Bien que toujours lié à une contrainte, l’effort est accepté quand il est inscrit dans une visée qui, aux yeux de l’élève, « en vaut la peine ». Il s’agit alors d’un « effort finalisé » qui procède d’un effet de sens. Il nécessite en préalable l’élaboration par l’élève d’une hiérarchie de sens et de valeur lui permettant de choisir une visée plus élevée et d’une autre nature, qui justifie le renoncement à une habitude, à un plaisir immédiat ou au confort de ne rien faire. L’entreprise nécessite le jugement, l’anticipation et l’investigation projective du désir.
Les bénéfices de l’effort
L’effort permet à l’élève une prise de pouvoir sur lui-même en devenant capable de se conduire en se libérant de l’emprise de ses pulsions et de ses envies, qui sont des quêtes de satisfaction immédiate. La pratique de l’effort permet l’exercice de la volonté par l’accès au différé de la réflexion et de la projection du désir. Dans ce type de démarche, il y a sublimation, dépassement, par changement de nature des préoccupations.
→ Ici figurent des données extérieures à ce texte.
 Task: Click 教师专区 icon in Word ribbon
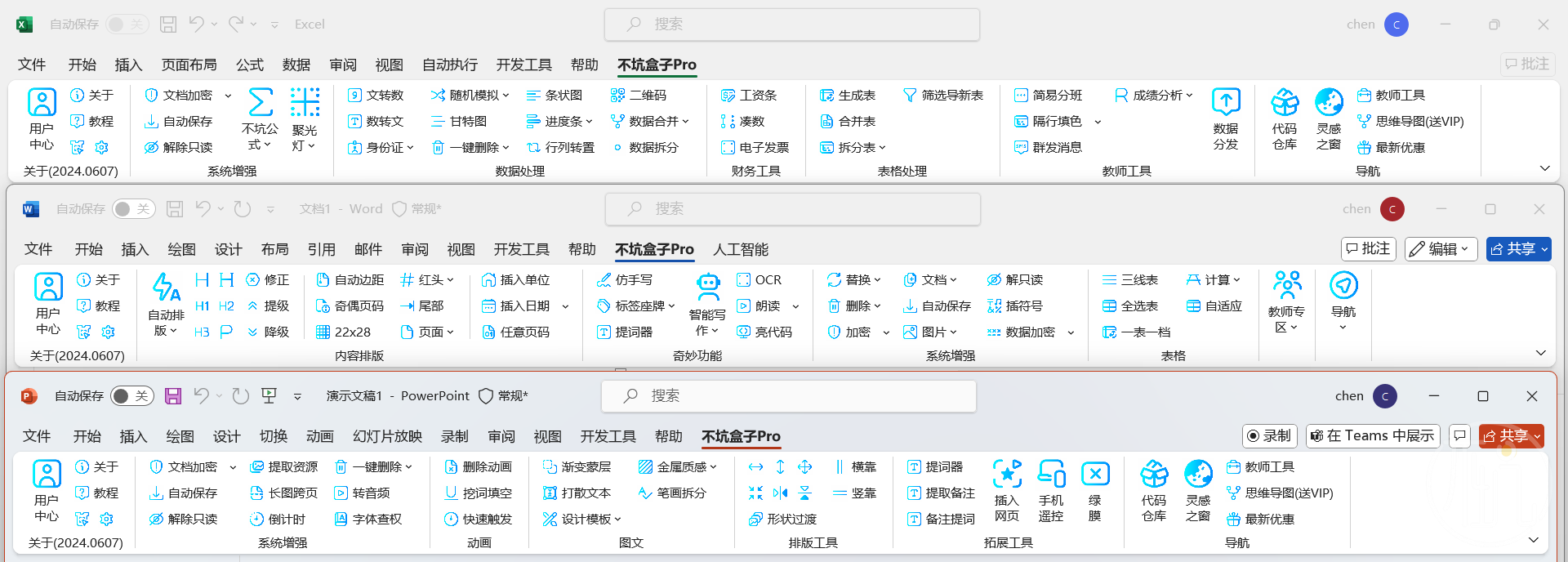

L’effort engage un processus de remaniement et de renforcement de l’estime et de la confiance que l’élève a en lui-même et en ses capacités. Il le met en situation de « se découvrir capable de » et surtout « capable de devenir capable ». L’effort confronte l’élève à la nécessité de choisir dans l’incertitude d’un résultat. Or choisir suppose l’acquisition préalable de nombre de « capacités structurelles » telles que : évaluer, préférer, renoncer, anticiper, s’engager, assumer les conséquences prévues et imprévues de ces choix…
Une trop grande célébration de l’effort fait basculer dans l’illusion que tous les progrès sont possibles à force d’obstination. Ce type de dérive est à l’œuvre quand l’imaginaire des parents soumet leur enfant dès son plus jeune âge à une discipline sportive ou artistique afin qu’il devienne le champion ou le virtuose qu’ils auraient aimé être. Il y a alors une prise de pouvoir d’autrui sur l’enfant à qui l’effort est imposé en vue d’une réussite ou d’une performance, tel le coaching en sport, pouvant conduire à l’emprise et aux abus de toute nature.
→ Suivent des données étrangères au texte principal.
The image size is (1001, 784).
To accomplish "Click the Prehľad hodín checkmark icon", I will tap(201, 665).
L’effort demande à l’élève une transformation radicale de son mode d’être, de penser ou de traiter une situation, et cette transformation ne va pas de soi. Un élève fournit parfois un effort dont l’effet paradoxal le conduit à constater « Plus je fais comme je pense bien et plus c’est pire ». Un changement de cadre de référence et de système de pensée, doit alors être explicité par l’enseignant afin d’être compris par l’élève. Il est possible en éducation physique et sportive, de constater visuellement ce phénomène quand en natation un enseignant donne pour consigne à des élèves ne sachant pas nager de « faire la planche en se laissant flotter ». Or, c’est la verticalité qui est intégrée comme fondement de la sécurité. Le milieu aquatique impose le renversement de ce « cadre référence » incorporé au stade du réflexe. L’effort ne réside pas alors dans un « plus du même » mais la déconstruction d’un acquis incorporé.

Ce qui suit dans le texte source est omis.